Ostatni Cadillac Elvisa Presleya
Wiosną 1976 roku Elvis Presley – u szczytu swojej legendy, choć już zmagający się z problemami zdrowotnymi – postanowił sprawić wyjątkowy prezent Shirley Dieu, dziewczynie swojego wieloletniego przyjaciela i menedżera, Joe Esposito. Zgodnie z relacją Shirley, Elvis próbował kupić jej biały egzemplarz Cadillaca Eldorado, ale dealerzy nie byli w stanie takiego znaleźć. W zamian zaproponowano zielonego Eldorado z 1976 roku – tymczasowe rozwiązanie, do czasu aż pojawi się upragniona wersja kolorystyczna.

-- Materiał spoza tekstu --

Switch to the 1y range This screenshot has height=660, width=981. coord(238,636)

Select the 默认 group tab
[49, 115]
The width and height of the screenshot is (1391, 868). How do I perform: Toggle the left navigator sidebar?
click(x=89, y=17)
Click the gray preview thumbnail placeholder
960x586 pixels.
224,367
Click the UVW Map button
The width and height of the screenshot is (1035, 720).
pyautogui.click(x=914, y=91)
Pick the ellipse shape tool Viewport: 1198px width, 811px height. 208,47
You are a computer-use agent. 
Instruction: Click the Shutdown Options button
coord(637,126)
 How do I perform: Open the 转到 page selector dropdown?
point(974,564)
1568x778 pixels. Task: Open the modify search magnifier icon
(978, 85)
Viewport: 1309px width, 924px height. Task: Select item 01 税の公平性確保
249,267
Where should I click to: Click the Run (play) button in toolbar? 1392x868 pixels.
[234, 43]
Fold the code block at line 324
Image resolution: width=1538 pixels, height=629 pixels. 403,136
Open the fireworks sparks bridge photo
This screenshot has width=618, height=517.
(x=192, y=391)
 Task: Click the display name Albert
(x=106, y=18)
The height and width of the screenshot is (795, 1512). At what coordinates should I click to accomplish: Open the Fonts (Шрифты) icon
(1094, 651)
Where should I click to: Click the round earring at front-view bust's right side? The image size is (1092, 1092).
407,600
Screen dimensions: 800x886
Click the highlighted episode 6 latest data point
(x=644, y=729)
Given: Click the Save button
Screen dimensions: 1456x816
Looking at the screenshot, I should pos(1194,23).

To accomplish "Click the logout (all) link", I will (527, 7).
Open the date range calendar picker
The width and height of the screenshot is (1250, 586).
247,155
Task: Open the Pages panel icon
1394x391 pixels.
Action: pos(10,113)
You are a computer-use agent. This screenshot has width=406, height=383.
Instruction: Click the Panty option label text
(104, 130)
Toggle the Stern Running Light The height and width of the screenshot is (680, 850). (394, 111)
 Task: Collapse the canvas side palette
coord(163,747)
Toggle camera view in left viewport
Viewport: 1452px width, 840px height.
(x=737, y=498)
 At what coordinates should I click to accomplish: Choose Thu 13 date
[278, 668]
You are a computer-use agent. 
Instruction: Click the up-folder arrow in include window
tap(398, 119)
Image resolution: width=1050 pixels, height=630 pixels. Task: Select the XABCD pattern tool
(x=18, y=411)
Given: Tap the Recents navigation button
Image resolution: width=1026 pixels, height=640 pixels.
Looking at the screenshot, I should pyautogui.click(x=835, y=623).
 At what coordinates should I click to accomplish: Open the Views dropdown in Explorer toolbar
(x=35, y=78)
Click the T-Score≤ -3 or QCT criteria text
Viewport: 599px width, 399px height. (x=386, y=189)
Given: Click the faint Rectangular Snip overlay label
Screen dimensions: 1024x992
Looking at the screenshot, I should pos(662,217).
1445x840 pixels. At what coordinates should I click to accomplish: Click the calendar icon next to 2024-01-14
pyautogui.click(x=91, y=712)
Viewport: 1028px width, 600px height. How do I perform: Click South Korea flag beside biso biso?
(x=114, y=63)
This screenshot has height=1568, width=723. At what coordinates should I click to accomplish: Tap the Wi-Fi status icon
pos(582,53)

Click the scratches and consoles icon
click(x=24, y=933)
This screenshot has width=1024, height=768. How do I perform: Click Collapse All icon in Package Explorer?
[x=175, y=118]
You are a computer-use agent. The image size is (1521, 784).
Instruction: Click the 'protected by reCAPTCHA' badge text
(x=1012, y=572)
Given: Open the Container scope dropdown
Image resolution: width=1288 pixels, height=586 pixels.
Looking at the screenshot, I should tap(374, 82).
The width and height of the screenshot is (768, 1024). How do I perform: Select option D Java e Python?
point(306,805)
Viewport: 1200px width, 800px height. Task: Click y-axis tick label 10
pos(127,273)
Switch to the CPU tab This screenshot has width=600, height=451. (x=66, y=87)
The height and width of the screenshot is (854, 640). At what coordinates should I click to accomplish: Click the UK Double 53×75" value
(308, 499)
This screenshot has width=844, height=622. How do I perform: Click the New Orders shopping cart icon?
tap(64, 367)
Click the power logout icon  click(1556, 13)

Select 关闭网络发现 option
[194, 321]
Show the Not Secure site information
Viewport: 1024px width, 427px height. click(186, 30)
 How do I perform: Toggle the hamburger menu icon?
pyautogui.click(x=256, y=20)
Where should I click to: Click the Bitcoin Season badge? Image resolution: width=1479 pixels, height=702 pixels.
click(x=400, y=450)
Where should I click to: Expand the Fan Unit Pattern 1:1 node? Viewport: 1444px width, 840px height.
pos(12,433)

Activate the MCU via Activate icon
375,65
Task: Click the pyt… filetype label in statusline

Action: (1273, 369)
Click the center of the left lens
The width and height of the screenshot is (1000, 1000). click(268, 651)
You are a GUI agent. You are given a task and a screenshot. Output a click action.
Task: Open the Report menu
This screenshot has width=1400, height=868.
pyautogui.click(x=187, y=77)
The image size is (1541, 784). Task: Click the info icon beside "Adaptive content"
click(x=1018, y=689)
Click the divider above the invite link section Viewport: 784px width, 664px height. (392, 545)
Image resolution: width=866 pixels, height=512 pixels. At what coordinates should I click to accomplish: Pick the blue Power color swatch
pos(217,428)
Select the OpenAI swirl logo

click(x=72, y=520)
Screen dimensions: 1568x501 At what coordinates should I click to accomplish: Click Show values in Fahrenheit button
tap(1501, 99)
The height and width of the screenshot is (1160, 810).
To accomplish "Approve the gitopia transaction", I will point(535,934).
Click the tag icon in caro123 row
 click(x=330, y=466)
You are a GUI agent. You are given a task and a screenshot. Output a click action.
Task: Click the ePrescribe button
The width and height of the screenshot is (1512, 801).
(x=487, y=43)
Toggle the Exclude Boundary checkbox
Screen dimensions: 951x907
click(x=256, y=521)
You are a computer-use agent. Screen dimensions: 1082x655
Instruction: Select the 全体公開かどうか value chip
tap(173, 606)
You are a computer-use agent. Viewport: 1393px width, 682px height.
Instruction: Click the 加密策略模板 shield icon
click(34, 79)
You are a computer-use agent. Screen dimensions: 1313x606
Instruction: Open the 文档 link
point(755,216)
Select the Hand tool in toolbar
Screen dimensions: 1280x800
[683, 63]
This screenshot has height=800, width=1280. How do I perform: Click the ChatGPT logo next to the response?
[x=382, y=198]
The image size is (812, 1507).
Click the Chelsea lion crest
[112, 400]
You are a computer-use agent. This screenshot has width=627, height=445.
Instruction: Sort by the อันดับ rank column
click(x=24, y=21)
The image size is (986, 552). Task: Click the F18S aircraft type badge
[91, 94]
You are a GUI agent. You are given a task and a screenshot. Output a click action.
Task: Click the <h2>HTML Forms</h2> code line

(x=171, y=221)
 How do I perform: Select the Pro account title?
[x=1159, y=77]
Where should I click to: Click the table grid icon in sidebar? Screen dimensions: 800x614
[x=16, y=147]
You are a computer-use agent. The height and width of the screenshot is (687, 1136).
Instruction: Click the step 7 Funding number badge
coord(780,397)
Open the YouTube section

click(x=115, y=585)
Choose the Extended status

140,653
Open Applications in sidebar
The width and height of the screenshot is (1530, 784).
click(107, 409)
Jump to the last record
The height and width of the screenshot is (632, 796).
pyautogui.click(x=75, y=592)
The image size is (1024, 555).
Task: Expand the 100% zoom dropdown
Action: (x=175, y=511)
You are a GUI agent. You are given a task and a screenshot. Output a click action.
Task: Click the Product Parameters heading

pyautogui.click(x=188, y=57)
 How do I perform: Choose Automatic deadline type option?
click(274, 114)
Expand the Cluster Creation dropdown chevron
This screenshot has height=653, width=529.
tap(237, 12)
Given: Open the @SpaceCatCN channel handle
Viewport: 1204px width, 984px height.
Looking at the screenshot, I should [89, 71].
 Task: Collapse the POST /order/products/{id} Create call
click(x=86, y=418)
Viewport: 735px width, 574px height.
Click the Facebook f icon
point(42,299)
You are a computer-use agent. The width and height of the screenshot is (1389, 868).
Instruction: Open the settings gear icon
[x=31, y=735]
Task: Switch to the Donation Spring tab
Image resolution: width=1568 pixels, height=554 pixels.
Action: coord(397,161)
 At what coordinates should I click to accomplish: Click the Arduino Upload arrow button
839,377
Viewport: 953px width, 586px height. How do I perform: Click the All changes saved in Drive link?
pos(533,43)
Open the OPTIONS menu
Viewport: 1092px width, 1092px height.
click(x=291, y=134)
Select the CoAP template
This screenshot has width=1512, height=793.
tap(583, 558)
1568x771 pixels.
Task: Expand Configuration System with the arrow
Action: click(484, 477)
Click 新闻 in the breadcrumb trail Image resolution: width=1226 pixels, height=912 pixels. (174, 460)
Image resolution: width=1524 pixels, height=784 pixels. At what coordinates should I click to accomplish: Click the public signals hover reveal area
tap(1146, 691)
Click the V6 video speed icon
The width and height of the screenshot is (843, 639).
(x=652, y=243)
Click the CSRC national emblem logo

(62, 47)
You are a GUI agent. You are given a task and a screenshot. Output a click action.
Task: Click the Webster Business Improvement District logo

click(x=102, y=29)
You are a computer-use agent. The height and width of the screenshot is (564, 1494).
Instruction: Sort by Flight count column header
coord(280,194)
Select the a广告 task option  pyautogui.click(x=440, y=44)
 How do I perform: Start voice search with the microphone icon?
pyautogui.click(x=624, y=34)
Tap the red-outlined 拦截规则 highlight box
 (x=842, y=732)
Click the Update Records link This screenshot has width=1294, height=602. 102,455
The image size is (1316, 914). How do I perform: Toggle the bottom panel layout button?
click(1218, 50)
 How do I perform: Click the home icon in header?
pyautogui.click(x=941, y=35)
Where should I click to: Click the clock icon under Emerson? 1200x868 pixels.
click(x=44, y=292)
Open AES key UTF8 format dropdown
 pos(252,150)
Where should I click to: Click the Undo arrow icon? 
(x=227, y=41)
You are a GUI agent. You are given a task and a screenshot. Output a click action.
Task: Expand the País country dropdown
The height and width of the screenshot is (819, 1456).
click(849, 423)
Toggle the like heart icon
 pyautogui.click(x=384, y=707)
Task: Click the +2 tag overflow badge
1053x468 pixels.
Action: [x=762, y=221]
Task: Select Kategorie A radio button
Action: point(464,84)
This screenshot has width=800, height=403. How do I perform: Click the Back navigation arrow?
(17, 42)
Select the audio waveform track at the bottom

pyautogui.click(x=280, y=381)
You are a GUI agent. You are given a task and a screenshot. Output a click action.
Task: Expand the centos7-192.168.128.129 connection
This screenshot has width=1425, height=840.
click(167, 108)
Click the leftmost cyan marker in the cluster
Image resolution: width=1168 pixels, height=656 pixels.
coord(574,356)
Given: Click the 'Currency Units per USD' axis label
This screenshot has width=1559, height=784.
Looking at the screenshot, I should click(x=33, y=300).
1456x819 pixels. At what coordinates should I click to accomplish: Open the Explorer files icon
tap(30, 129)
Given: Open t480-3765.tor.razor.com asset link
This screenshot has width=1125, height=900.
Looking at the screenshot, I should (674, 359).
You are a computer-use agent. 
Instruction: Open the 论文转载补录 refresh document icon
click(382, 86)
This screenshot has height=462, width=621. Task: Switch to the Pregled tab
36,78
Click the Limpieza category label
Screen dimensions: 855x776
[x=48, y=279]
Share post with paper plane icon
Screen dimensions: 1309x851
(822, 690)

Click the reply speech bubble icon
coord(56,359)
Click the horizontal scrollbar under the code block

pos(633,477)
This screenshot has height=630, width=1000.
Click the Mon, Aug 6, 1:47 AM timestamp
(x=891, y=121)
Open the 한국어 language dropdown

Choć Cadillac Eldorado z 1976 roku sam w sobie był wyjątkowy – to ostatni rocznik prawdziwego amerykańskiego kabrioletu w tak dużym, muskularnym formacie – historia tego samochodu nie zakończyła się na tamtym zakupie. W 1977 roku, kilka miesięcy przed śmiercią Elvisa, dealer wreszcie poinformował, że dostępny jest błękitny model Eldorado z najnowszej linii. Shirley zaakceptowała kolor, a Elvis 26 kwietnia 1977 roku dopłacił brakującą kwotę – około 1 300 dolarów – i sfinalizował zakup nowego auta. Było to mniej niż cztery miesiące przed jego śmiercią.
Ten błękitny Cadillac Eldorado rocznik 1977 nie był więc tylko kolejnym samochodem w kolekcji Króla. Choć formalnie kupił później jeszcze Lincolna Mark V, to właśnie Eldorado było ostatnim Cadillaciem, który Elvis wybrał i opłacił osobiście. Auto zostało przekazane Shirley, ale Presley korzystał z niego również jako pasażer – m.in. podczas jednej z ostatnich podróży do Los Angeles.
Sam samochód był kwintesencją amerykańskiego luksusu lat 70. – z potężnym silnikiem V8, masywną sylwetką i wnętrzem wykończonym w stylu, który idealnie odpowiadał wizerunkowi Elvisa. Błękitny lakier i bogato wyposażone wnętrze nadawały mu wyjątkowy charakter, a sam fakt, że był to ostatni Cadillac kupiony przez Presleya, sprawił, że auto zyskało status niemal relikwii wśród fanów i kolekcjonerów.
Dziś ten egzemplarz Eldorado jest traktowany jako milczący świadek końca pewnej epoki – nie tylko w motoryzacji, ale też w życiu jednej z największych ikon XX wieku. To więcej niż samochód. To ostatni znak gestu hojności Elvisa Presleya i zamknięcie pewnego rozdziału jego życia.